Icons on glass

Painting on glass – a very ancient art introduced to Transylvania after its annexation to the Habsburg empire (1699) – had an extraordinary diffusion as a mass phenomenon as the result of a miraculous event that happened at Nicula, a village in the north of Transylvania, where on the 15th February, 1694 (some scholars say 1699) tears were seen running down the face of the Blessed Virgin on a wooden icon of the Madonna with Child in the local church. This miraculous event transformed the village into a centre of pilgrimage, the many pilgrims being anxious to obtain an image of the miraculous Madonna to take home.
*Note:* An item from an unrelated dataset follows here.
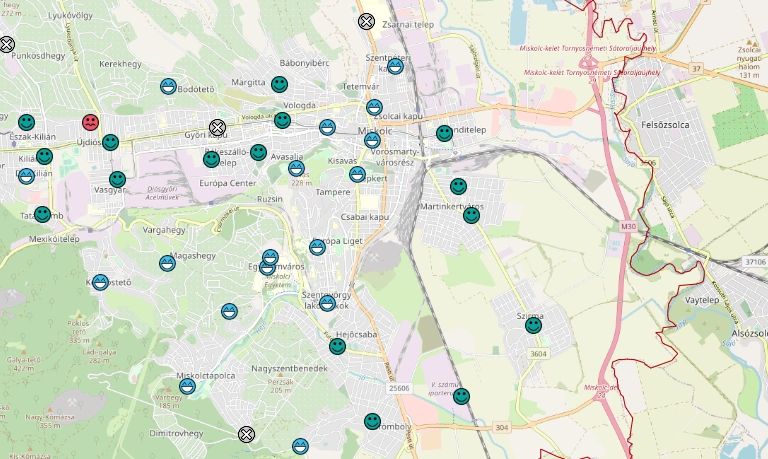Click the green smiley marker at Szirma
Viewport: 768px width, 459px height.
(534, 325)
In this way began the great spread of the painting of icons on glass in Transylvania.

The classical icon and its theological and spiritual meaning

The icon (its name comes from the Greek word, eikon, or image) is essentially connected with the liturgy and with prayer, and it opens the believer to the adoration of God in tangible form. Contemplating the image, the believer stands in the presence of and prays to the one it represents. The centre of Orthodox iconography is always the figure of Jesus Christ, most often the Nativity, the Baptism of Our Lord, the Last Supper, the Crucifixion and the Resurrection. The most frequently painted image, however, is that of the Virgin Mary, especially the Madonna with Child and the Mother of Sorrows; then come icons of the Annunciation, of the Coronation of Our Lady and lastly, the Dormition. Also very numerous are icons of the saints, every one of whom was invoked with regard to a specific need. Thus, for example, St Elijah the Prophet was invoked when rain was needed in periods of drought or to protect the harvest during thunder-storms, while St Haralambie was invoked against the plague. There are many icons of St George and St Nicholas. Every season had it own protector,  as had the various trades and crafts.
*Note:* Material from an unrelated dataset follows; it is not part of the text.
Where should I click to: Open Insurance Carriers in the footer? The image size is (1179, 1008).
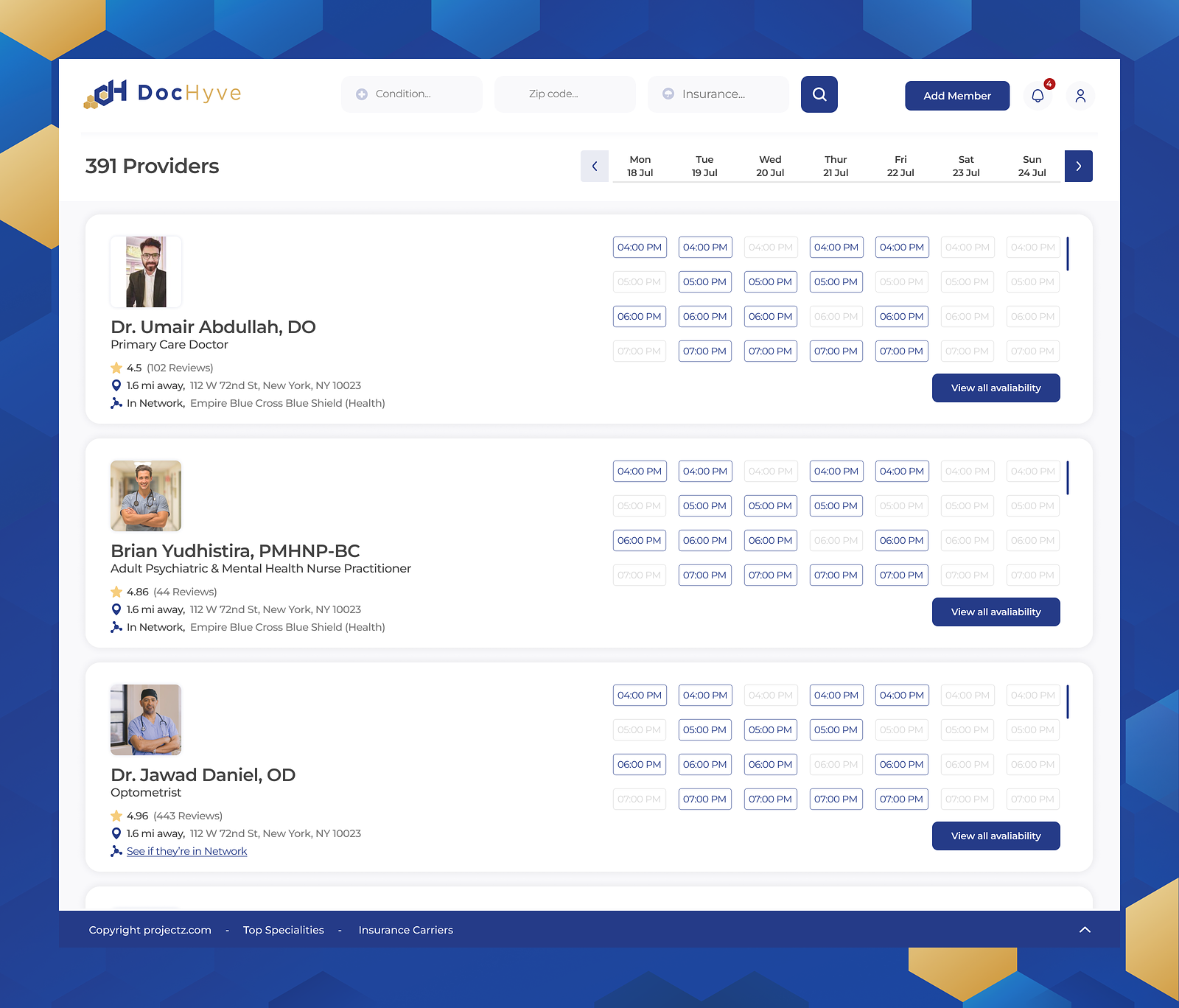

The technique of painting on glass

The actual painting of the icons followed a procedure which is most accurately rendered by the German word Hinterglasmalerei, i.e. the icon is painted under the glass rather than on it. In fact, the icon is painted on what in the finished work will be the reverse of the glass panel (usually hand-made by local artisans), while the side that will be exposed to the eye of the viewer acts as a protective layer for the painting. This procedure requires that the design be applied in reverse so that when viewed from the other side it will appear in its correct contours. In a first phase the main outlines of the icon were drawn with a soft brush. The next stage was the colouring of the figures and the background; in particular cases and in some regions, use was made of small films of gold or silver colour which created special effects of light and gradation of colour. When finished, the painting was given a coating of varnish to protect it from humidity and then it was framed, a panel, usually of spruce, being added behind for additional protection.

Peasants painting for peasants

The painters on glass in Transylvania were not full-time artists, though subsequently some did become so. The only exceptions to this were those artists who were already engaged in painting on wood or in painting frescoes in churches. Peasants from time immemorial, once work in the fields was over or when the weather made such work impossible, these small artisans dedicated themselves in their homes to the painting of icons on glass. The painter obtained his colours exclusively from natural materials. White, for example, was made from lime, yellow from yellow mud, red from salts of lead oxide and cuprite, blue from cobalt salts. In every case the painting of icons was never a purely secular, materialistic, activity: the painters had to prepare themselves spiritually by prayer and fasting and often special liturgical rites we provided for this purpose. With the increase in demand came an increase in the range on offer: the painters from the Nicula region were joined later by anonymous artists from other localities, thus giving rise to other centres of production, all well represented by the masterpieces held in the museum at Sibiel.